Oui, sous nos latitudes ! Tel est la recommandation pour tous durant l’hiver, entre octobre et avril. Bien sûr l’huile de foie de morue (aujourd’hui disponible en capsule) reste une solution, mais les teneurs en vitamine D n’y sont pas toujours standardisées. Privilégiez donc des compléments sur base huileuse (huile de poisson, huile végétale) à teneur connue en vitamine D3 naturelle (la vitamine D2 est 2 à 3 fois moins assimilée).

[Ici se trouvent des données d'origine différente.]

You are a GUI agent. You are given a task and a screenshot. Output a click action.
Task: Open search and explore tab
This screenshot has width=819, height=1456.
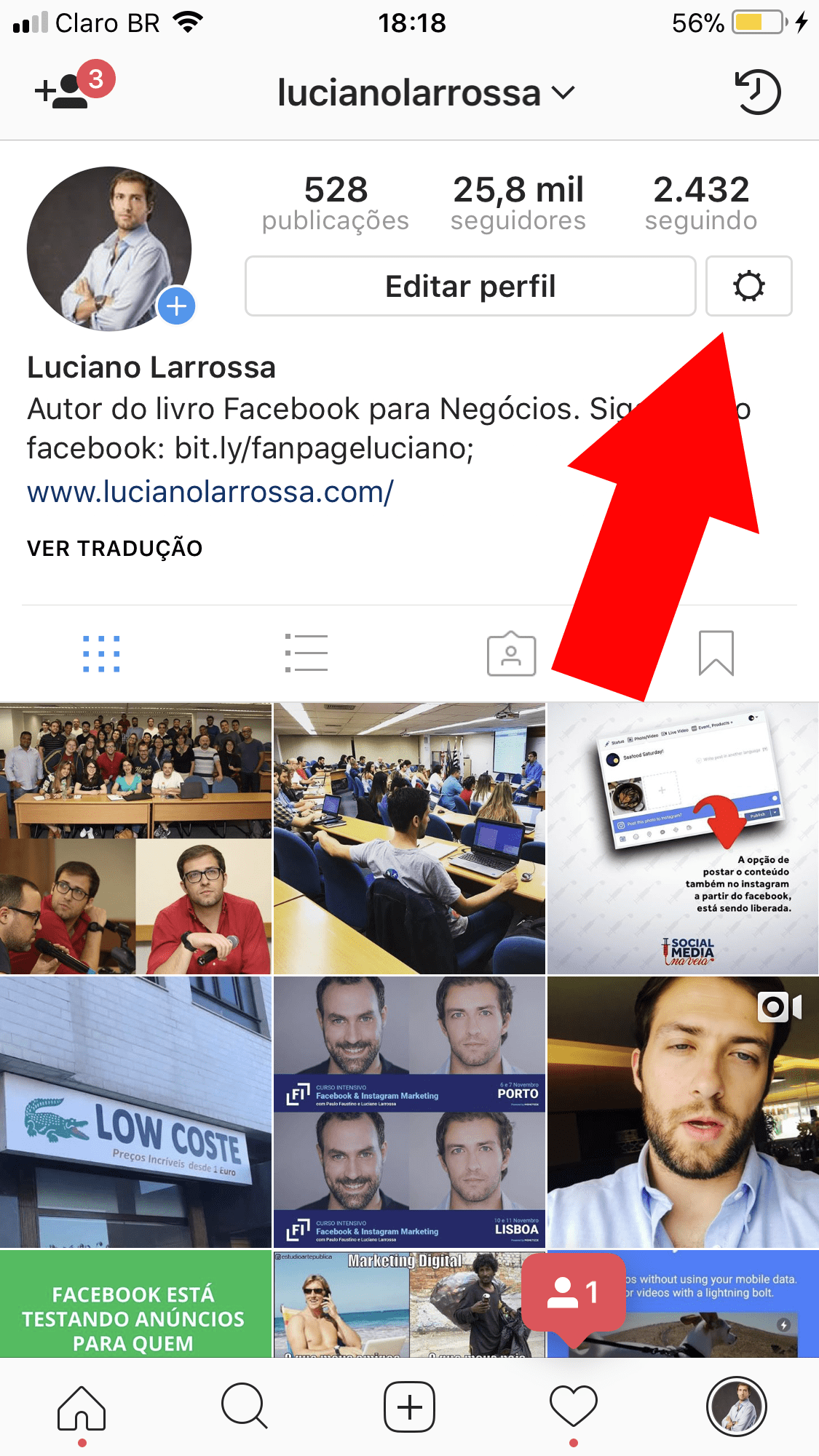(245, 1407)
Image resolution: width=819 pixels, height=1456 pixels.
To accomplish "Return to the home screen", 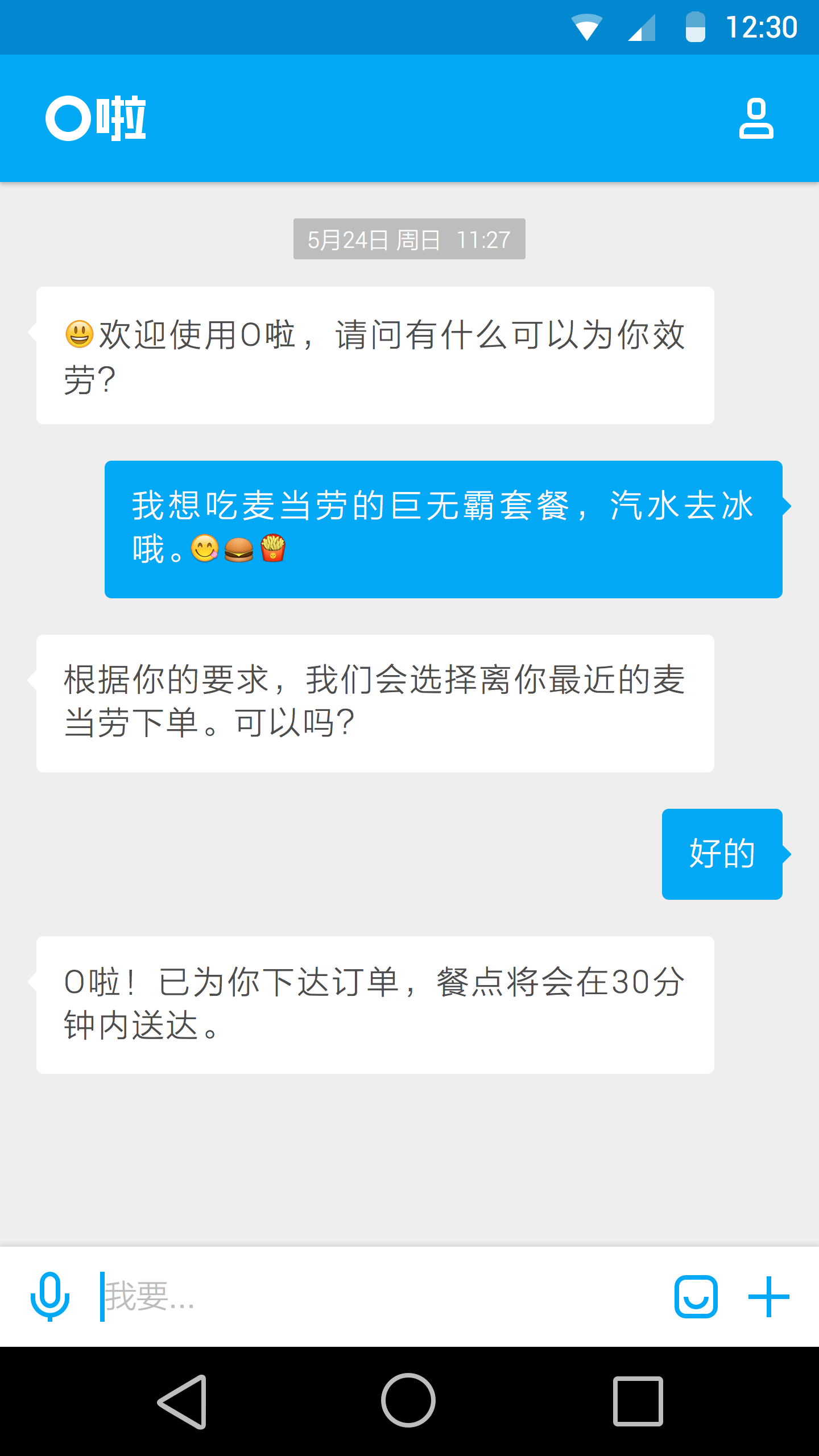I will click(x=408, y=1400).
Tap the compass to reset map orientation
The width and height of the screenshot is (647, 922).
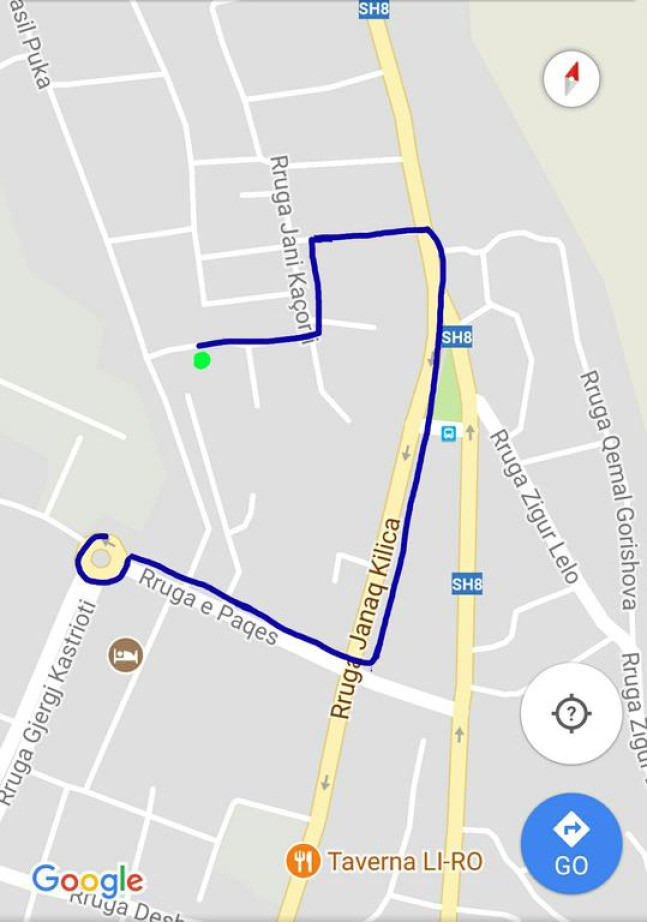coord(571,78)
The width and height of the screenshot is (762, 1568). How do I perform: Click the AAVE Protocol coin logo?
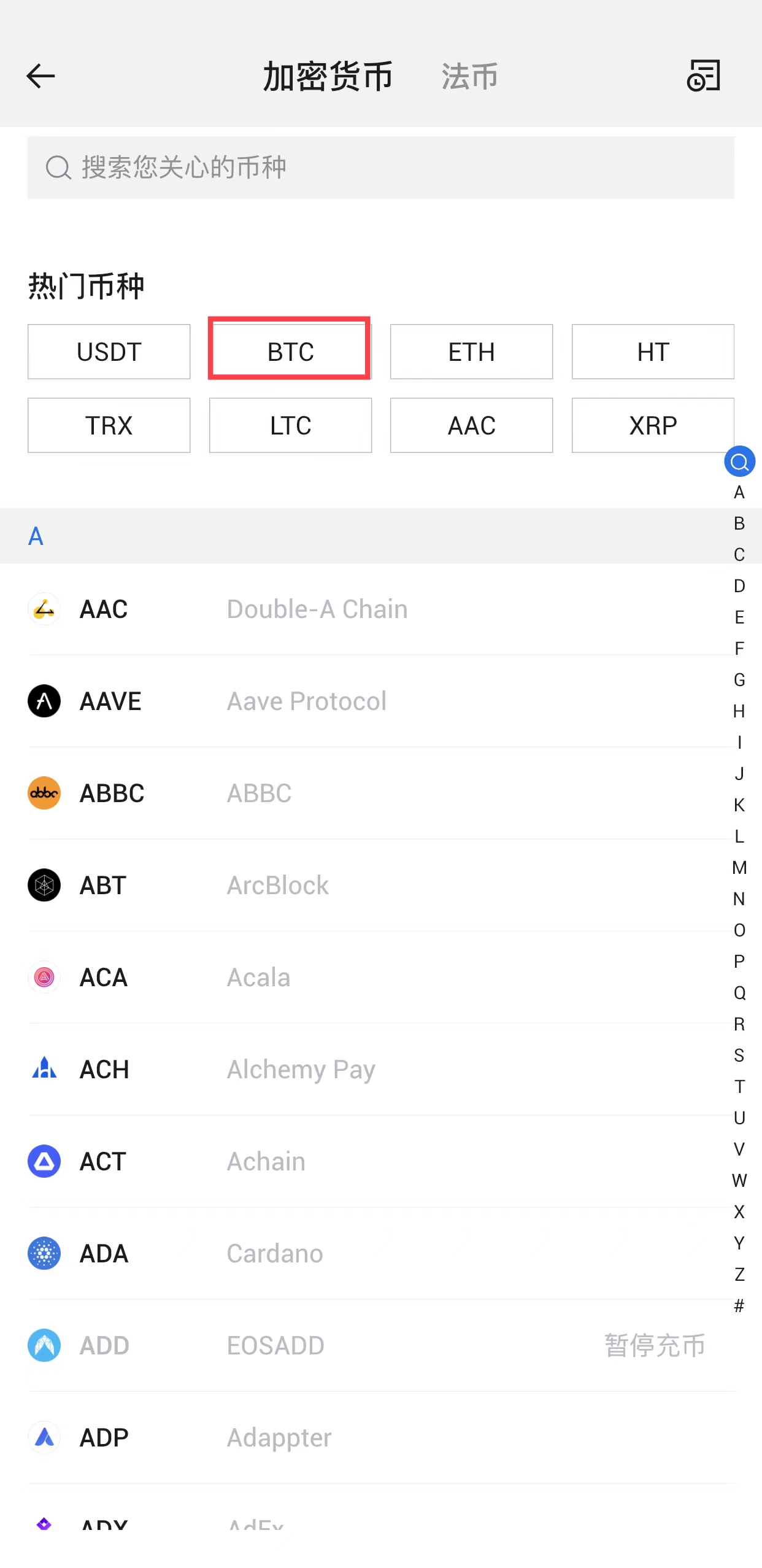(x=44, y=701)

Les teneurs des compléments sont exprimées en μg (microgrammes) ou en unités internationales (UI, sachant que 1 UI = 40 μg). Les apports actuellement recommandés (200 à 400 UI) seraient largement insuffisants pour obtenir un bénéfice santé. Les experts plaident donc pour une recommandation de 1000 UI par jour en moyenne, pendant les mois d’hiver pour enfants et adultes, toute l’année pour les seniors au-delà de 60 ans. Cela en plus d’une exposition régulière (2 à 3 fois par semaine au moins) au soleil, soit au moins un quart d’heure, entre 11h et 15h, bras et jambes découverts. Et c’est un minimum ! Chez les femmes enceintes et les personnes dont la prise de sang révèle une carence (taux inférieur à 30 ng/ml), il serait plus judicieux de monter à 2000 voire 3000 UI. Il s’agit d’une valeur moyenne car il est bien connu que certaines populations (personnes en surpoids, seniors dont la peau plus fine synthétise moins bien la provitamine D, personnes au teint mat,...) pourraient bénéficier d’apports plus élevés. On estime à ce jour qu’une dose journalière de 10.000 UI resterait sécuritaire. Mais sans aller vers ces doses massives, s’il suffisait simplement de se reconnecter à un mode de vie plus sain où alimentation de qualité et activité en plein air feraient partie du quotidien, toute l’année, pour redonner à notre corps son pouvoir photosynthétique ?!

Charline Nocart

DE BONNES SOURCES POUR EN SAVOIR PLUS ET COMMENCER :
• Nutrithérapie -Bases Scientifiques et Pratique Médicale, Dr Jean-Paul Curtay, TESTEZ éditions (2017)
• Vitamine D, Mode d’emploi, Dr Brigitte Houssin, Thierry Souccar Editions (2011)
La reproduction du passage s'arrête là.